0.5

16 3 1
                                    



Gözüme gelen ışıktan dolayı uyanmak zorunda kalmıştım ... yine .

Ama bu sefer odamda değildim , çünkü yanımda yatan kişinin benim odamda olmasının imkanı dahi yoktu . Enis belime sarılmış ve bebekmiş gibi uyuyordu . Saçları dağılmış , giydiği gömleğinin ilk iki dümesi açılmıştı . Kendime baktığım da ise onun tişörtünü giyiyordum ....

Onun tişörtünü giyiyordum
Ben onun tişörtünü mü giyiyordum ?

- NE ?!!

Enis bir anda yerinden sıçradı ve
+ Noldu , iyi misin sen ?
- Ben neden senin odandayım ve tişörtünü giyiyorum ?!
+ Ya bu yüzden mi uyandırdın beni... akşam burda uyuya kaldın bende seni götüremeyeceğimi anlayınca   Tişörtü sana verdim , kendin giydin üstelik .
- Hatırlayamadım ... üzgünüm .
+ Sorun değil ama saat kaç ?

Telefonumu aldım ve saate baktım .

- 11.30
+ Of  kahvaltıyı kaçırdık yani
- Aynen öyle
+ Aslında geçen hemşirelerle konuştuğumda durumun iyiydi ... belkide dışarıda yememize izin verirler ha ?
- Bilmiyorum ... ben uzun zamandır dışarı çıkmıyorum .
+ Yanında ben olucam merak etme , hem temiz hava alırsın nede olsa artık kanserin yok değil mi ?
- Yok değil sadece ... belirti yok . Yani bir anda çıkabilir
+ Bugün kontrolün var mı ?
- Evet var ... sanırım 12 de
+ O zaman kontrole git ... orda da sorarız durumunu belki sana oksijen tüpü ile izin verirler  .
- Aslında en son 15 yaşında belirti olmuştu . O zamandan beri hiç görülmedi
+ Saçların bu yüzden mi uzun . Bidaha görülmediği için .
- Çok da uzun değil kestiriyordum 3-4 yıl öncesine kadar . Şimdi sadece kırık aldırıyorum .
+ Eskiden de böyle uzundu saçların ama hep toplardın
- Çünkü saçlarımla saatlerce oynardın ve hiç konuşmazdın
+ Hehehe

Bende güldüm ve yataktan kalktım kıyafetlerimi alıp tuvalete gittim . Şimdi anlamaya başlıyordum dün neler olduğunu ... saatlerce şarkı çalmıştık ama sonra bir hemşire bize çok kızmıştı ve benim odama gitmemi istemişti , bende müziği kesmek istemediğimden gitmemiştim . Sonrada ikimizde uyuya kalmıştık . Nedenini hiç bilmem ama nefes darlığı çekmeme rağmen şarkı söylerken hiç yorulmuyorum ...

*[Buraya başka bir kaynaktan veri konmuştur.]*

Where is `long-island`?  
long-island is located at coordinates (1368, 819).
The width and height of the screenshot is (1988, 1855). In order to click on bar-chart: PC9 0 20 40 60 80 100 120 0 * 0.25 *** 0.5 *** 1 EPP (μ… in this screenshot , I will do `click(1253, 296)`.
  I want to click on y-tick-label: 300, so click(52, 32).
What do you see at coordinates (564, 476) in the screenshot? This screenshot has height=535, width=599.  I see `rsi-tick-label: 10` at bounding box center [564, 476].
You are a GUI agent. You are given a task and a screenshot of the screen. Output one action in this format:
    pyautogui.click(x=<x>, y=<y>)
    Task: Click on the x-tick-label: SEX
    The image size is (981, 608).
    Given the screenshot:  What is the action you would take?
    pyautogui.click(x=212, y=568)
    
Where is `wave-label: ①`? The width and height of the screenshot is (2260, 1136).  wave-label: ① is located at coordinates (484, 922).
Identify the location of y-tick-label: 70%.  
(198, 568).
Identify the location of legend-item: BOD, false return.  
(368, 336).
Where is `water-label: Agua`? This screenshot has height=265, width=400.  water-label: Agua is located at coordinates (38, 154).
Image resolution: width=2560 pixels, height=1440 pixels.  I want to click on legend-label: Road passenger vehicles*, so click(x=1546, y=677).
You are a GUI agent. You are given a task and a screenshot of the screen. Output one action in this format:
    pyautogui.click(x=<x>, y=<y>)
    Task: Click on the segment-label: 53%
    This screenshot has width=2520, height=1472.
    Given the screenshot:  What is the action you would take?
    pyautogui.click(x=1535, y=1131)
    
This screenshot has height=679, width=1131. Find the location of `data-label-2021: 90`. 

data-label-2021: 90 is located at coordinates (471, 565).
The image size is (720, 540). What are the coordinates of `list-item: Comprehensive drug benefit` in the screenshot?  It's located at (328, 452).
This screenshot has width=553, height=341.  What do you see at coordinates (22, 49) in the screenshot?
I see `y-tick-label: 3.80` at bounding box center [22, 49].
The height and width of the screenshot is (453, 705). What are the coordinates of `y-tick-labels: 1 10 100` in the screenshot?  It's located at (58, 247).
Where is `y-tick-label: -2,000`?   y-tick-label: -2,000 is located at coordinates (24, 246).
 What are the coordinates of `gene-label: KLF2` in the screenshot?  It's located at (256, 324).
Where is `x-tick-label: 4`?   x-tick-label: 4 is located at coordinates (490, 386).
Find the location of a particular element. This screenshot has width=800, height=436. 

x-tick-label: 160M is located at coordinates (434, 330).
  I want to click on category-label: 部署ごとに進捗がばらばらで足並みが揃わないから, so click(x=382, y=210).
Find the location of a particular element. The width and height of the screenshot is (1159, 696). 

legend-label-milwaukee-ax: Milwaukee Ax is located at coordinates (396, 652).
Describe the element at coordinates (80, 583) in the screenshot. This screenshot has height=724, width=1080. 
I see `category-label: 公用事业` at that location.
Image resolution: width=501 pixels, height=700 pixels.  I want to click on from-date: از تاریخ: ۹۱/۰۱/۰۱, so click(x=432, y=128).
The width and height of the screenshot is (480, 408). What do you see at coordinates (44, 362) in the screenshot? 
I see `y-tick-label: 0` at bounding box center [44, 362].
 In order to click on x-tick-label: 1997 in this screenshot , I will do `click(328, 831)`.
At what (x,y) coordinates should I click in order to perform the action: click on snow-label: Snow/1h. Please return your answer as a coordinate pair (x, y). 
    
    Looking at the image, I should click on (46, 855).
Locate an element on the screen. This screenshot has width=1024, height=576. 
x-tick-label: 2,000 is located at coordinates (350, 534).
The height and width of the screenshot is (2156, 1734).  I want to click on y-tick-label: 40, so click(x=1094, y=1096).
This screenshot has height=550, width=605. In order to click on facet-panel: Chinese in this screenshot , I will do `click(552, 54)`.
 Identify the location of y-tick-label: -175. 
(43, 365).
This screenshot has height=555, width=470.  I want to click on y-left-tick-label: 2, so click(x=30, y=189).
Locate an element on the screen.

Kıyafetlerimi giydim ve kapıyı açtım .Enis  de giyinmişti . Kontrolle gideceğim için ona terasta beklemesini söyledim .

Kontrollerimi de bitmişti şükür ama benim asıl merak ettiğim durumumdu .

- Şey ... durumum iyi mi , yani dışarı frlan çıkabilecek kadar
+ Evet o kadar iyi zaten 2 yıldır durumun böyle ... sana daha öncede demiştim ama çıkmak istemedin .

Çünkü çıkıcak birim yoktu .

- O zaman bugün çıkabilirim değil mi ?
+ Evet çıkabilirsin ben hemşirelere de derim , sanırım biri seni bekliyor değil mi ?

Bu kadın zehra doktordu . Benim ikinci annem sayılırdı , hep bana iyiydi ve kontrollerimi o yapardı . Sanırım Enis onunla konuşmuştu , yani bizim aramızdaki geçmişi biliyordu .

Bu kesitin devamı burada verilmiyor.